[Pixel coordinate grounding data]

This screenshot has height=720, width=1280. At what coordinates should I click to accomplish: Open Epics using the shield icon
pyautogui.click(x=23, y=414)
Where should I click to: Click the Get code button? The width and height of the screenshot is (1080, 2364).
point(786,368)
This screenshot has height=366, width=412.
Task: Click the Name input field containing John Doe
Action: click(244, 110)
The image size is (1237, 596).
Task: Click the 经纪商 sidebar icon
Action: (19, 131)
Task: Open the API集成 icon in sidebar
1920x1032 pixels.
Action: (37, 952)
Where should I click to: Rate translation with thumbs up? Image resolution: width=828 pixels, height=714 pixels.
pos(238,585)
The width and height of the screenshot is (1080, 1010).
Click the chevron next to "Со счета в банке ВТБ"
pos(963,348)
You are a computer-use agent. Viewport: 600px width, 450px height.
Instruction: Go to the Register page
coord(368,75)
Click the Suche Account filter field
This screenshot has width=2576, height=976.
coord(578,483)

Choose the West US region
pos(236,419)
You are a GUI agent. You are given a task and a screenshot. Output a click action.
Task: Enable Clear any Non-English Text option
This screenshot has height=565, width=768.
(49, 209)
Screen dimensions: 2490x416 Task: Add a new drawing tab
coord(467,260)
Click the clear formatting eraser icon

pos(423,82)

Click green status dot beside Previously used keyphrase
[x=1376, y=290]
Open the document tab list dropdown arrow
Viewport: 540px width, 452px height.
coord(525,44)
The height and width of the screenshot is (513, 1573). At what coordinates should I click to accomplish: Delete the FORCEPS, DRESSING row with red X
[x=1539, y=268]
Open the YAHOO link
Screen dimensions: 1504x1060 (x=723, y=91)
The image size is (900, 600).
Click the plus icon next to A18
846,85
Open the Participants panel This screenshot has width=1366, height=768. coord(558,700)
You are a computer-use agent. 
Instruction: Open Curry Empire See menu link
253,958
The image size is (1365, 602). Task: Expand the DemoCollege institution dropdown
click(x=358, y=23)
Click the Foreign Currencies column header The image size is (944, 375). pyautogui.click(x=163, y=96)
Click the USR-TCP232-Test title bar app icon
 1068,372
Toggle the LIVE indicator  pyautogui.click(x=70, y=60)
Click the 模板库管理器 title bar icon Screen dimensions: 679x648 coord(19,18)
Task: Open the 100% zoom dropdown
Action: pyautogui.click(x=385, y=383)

Prompt ▸
Lines holding the word "agent" are the answer; copy every one from the records above.

Task output ▸
You are a computer-use agent. Viewport: 600px width, 450px height.
You are a GUI agent. You are given a task and a screenshot. Output a click action.
You are a computer-use agent. 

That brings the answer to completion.